• [How to complete this task]: Below are records; extract exactly the lines from the one containing "Task: Click green wind cell 18 on Jeudi" through the last, both included, and keep the pictures out.

╭──

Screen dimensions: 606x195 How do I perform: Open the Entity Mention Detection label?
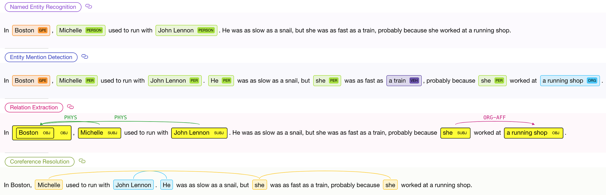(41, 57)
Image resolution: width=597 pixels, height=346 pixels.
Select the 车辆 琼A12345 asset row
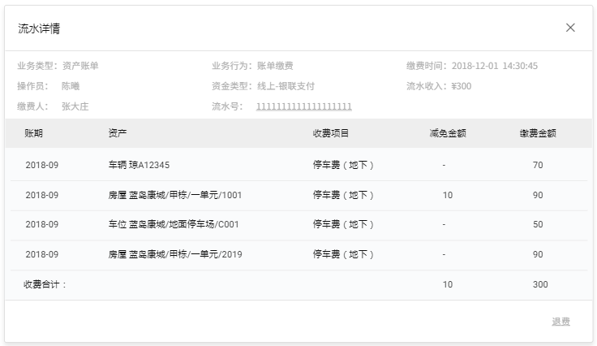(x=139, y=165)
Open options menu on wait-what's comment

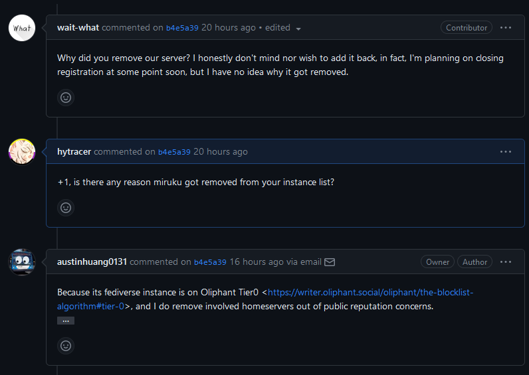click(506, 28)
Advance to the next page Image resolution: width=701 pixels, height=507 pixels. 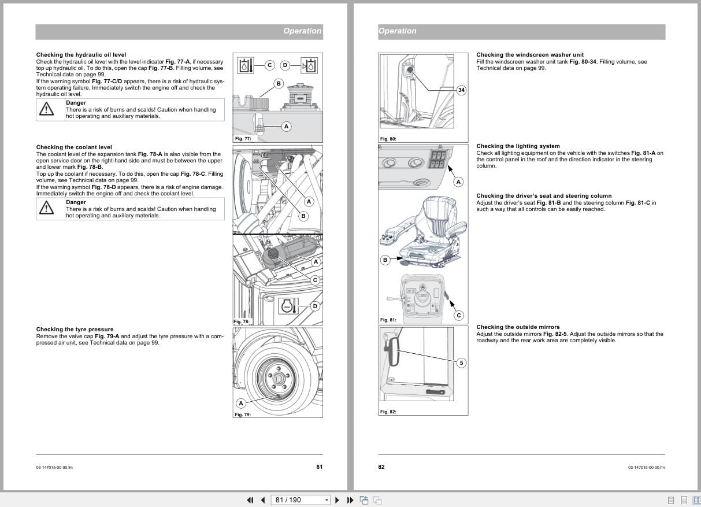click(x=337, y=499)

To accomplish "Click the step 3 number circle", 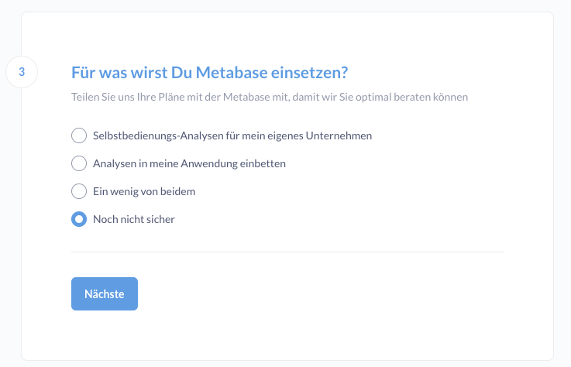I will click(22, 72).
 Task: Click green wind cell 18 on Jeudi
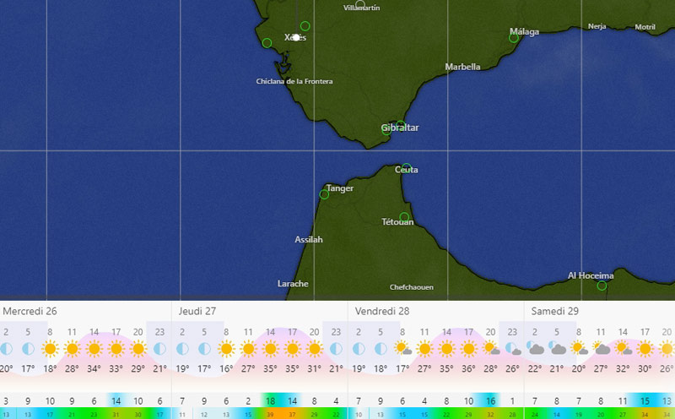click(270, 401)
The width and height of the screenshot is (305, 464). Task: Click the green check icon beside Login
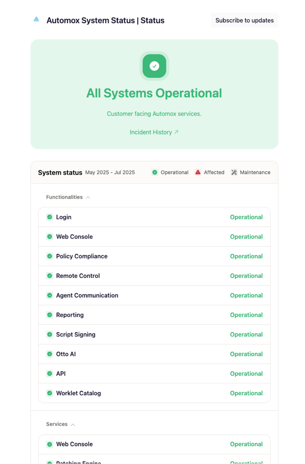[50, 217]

╰──

• [Expected output]:
 Task: Click green wind cell 18 on Jeudi
click(270, 401)
The width and height of the screenshot is (305, 464). Task: Click the green check icon beside Login
[50, 217]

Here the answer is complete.